Agreed - mostly because the extra sails are buried in a locker somewhere under other stuff. How many boats actually have sail lockers anymore?



Cruisingdad said:


> I find most sail makers do not put a 3rd reef in unless ordered. It still is not a good shape.


I agree that you have to order it. I don't agree that the shape isn't good.

You are correct that the number of conventional mains is pretty low on cruising boats. To my knowledge (I may be wrong) I have the only HR40 with a conventional, full batten main instead of a roller furling (RF) main. Sail shape when "reefed" is not very good on RF mains. Even vertical battens, which help, aren't a complete answer. For conventional slab-reefed mains the shape is very good as long as you crank the reefed clew down hard.



Cruisingdad said:


> Also, in masts are supposed to run straight up and a running backstay would not work as it will put rake in teh mast and you can have problems furling the sail.


Rake is induced by backstay adjusters and not the running backs. Rake is not a problem with in-mast furling as long as the boom angle is adjusted accordingly.

Running backs are entirely for providing support for an inner forestay.

Although my staysail is hanked on I agree that the market for those sails is small. Racing boats mostly use foils that look just like those of a RF headsail without a furler. Again the issue is to minimize leading edge issues from heterogeneously distributed tension and flow disturbance.



Cruisingdad said:


> Now Dad's boat is a Tayana Vancouver 42. I cannot imagine that boat being slowed much in a sea, but his bottom type and speed is more of an issue.


I trimmed a bunch of your comments on this area - interested readers should review Brian's original post.

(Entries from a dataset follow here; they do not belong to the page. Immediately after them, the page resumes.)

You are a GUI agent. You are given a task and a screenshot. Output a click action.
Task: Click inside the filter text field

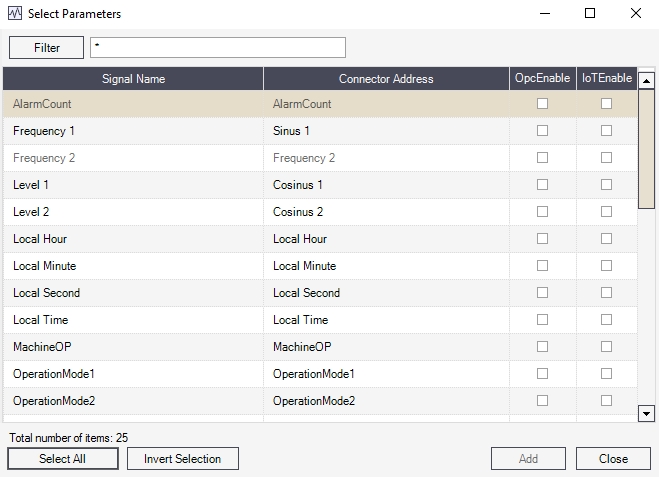[217, 48]
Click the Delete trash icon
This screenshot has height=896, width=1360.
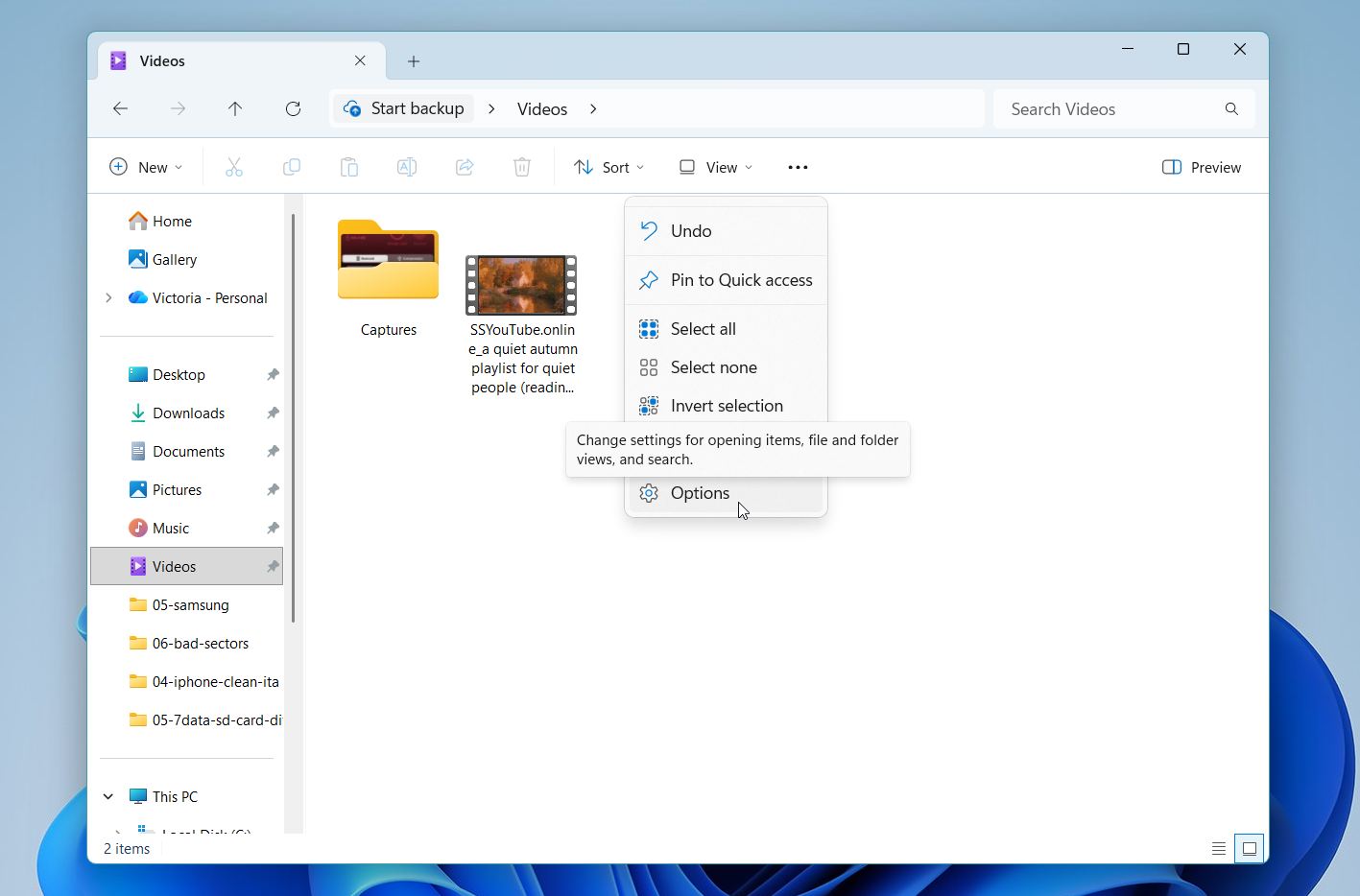click(x=522, y=167)
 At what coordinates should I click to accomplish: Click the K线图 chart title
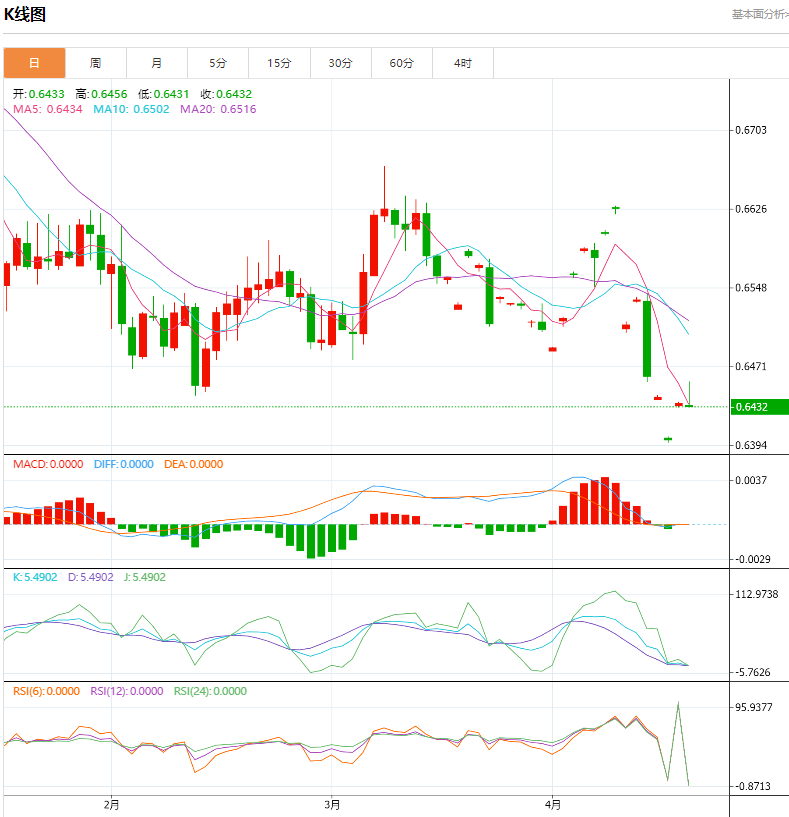click(25, 15)
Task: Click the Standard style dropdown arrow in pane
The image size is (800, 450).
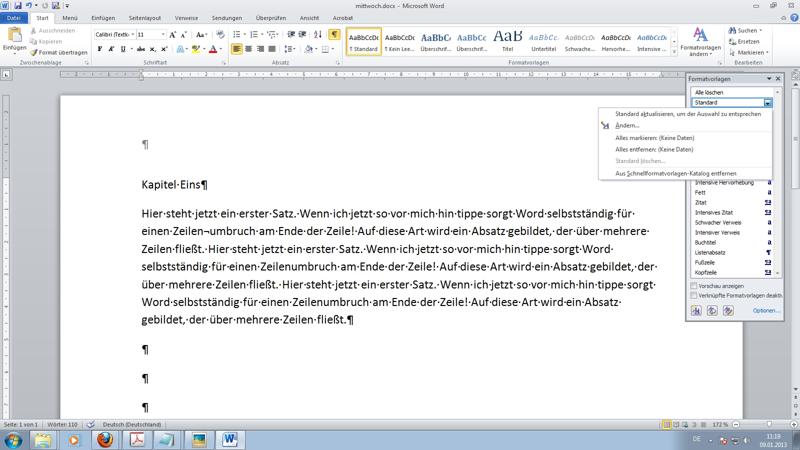Action: [x=767, y=103]
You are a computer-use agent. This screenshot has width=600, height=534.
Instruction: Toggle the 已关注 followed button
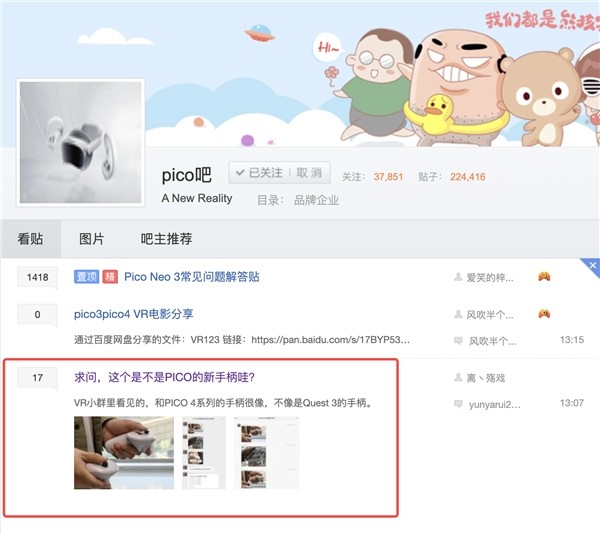pyautogui.click(x=259, y=173)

I have found that many full keel boats slow down a lot in a sea. Ploughing is indeed a factor as much as pounding. In my personal experience, and with all due respect to Mr. Perry, Tayanas, Passports, and similar boats slow down a lot in heavy seas. I can keep boat speed significantly higher on Swans, Hallberg-Rassys, Moodys, and Najads.



Cruisingdad said:


> 35-40 sustained is not life threatening. We agree. But we dissagree on our perception of how serious it is. 35-40 kt sustained often shows 50% more gusts and with much day(s) and miles of fetch is absolutely no fun and people can easily get hurt. I am not talking SF Bay, again, this is open water. That is Tropical Storm conditions.


Google "Beaufort wind force" - 35-40 kts isn't tropical storm conditions. It certainly isn't something to head out into in a Catalina 22 but it shouldn't be a problem for a well-found boat with an experienced crew.



MarkSF said:


> I'm confused now. I mentioned in the original post that I have a 100% working jib. I'm not too familiar with the racing parlance, but I thought that was #3. It's one year old.


You're correct. To my knowledge there are no hard numbers. A #3 is generally 90-110% of foretriangle. #4 is smaller. A #2 is 135+/- and a #1 is 150ish.


----------



## arja (Aug 9, 2000)

Respectfully, as you shorten your headsail, remember to move your jib or genoa sheet cars forward to assist with that sail shape issue. Tough to remember and do, especially with strong winds and the load on the sheet. But important, if it is not a part of your processes. 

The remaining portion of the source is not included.